Peter Fitz (8 August 1931 – 10 January 2013) was a German stage and film actor.

Biography

Fitz completed an apprenticeship at the drama school of the Deutsches Schauspielhaus in Hamburg in the 1950s. In the 1960s, engagements at the Schauspiel Frankfurt theatre followed. Director Peter Stein brought him into the ensemble of the Berlin Schaubühne theatre, where he worked under the direction of Stein as well as Klaus Michael Grüber.

During the course of his career, Fitz performed at all major German-language venues, such as the Vienna Burgtheater, the Munich Kammerspiele, Berlin's Schiller Theater, as well as the Salzburg Festival. In 1980 and 1983, he was voted Actor of the Year by the editors of Theater heute magazine.
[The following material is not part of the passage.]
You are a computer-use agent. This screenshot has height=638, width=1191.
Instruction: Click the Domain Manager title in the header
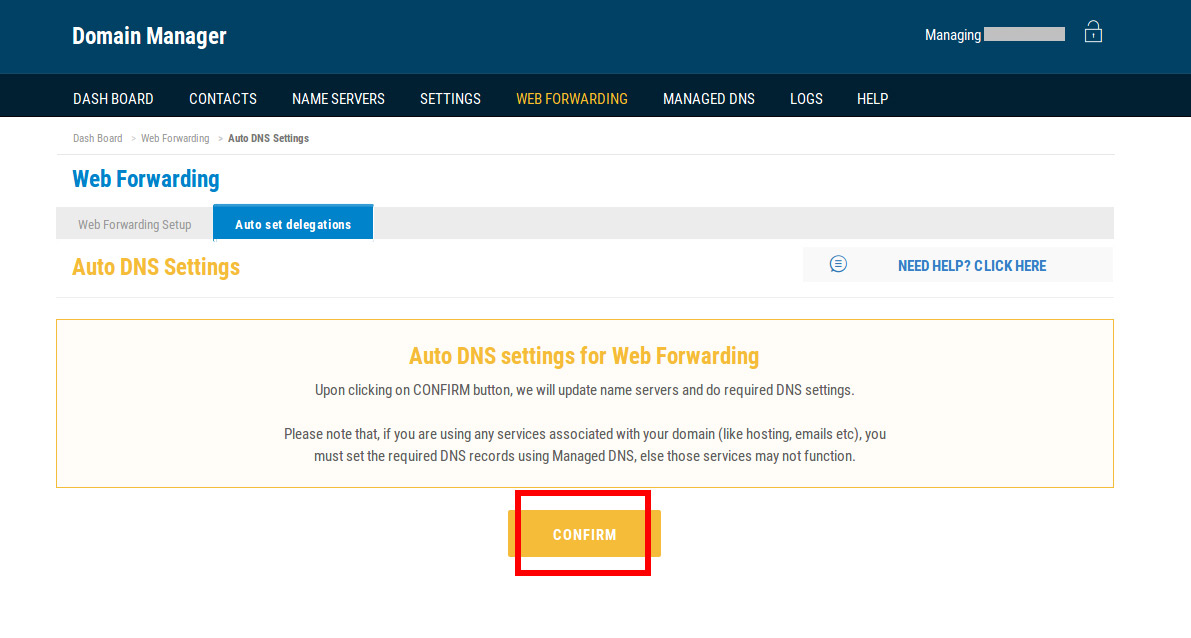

Fitz' theater work took precedence throughout his career, but he also appeared in a number of films and television productions. Some of these include the 1987 film Au revoir les enfants and The Wannsee Conference in 1984. In 1996, Fitz was nominated for the German Film Award for his portrayal of Reinhold Schünzel in Hans-Christoph Blumenberg's .
He was also known to a broad television audience through crime films and series, as well as for his voice acting work.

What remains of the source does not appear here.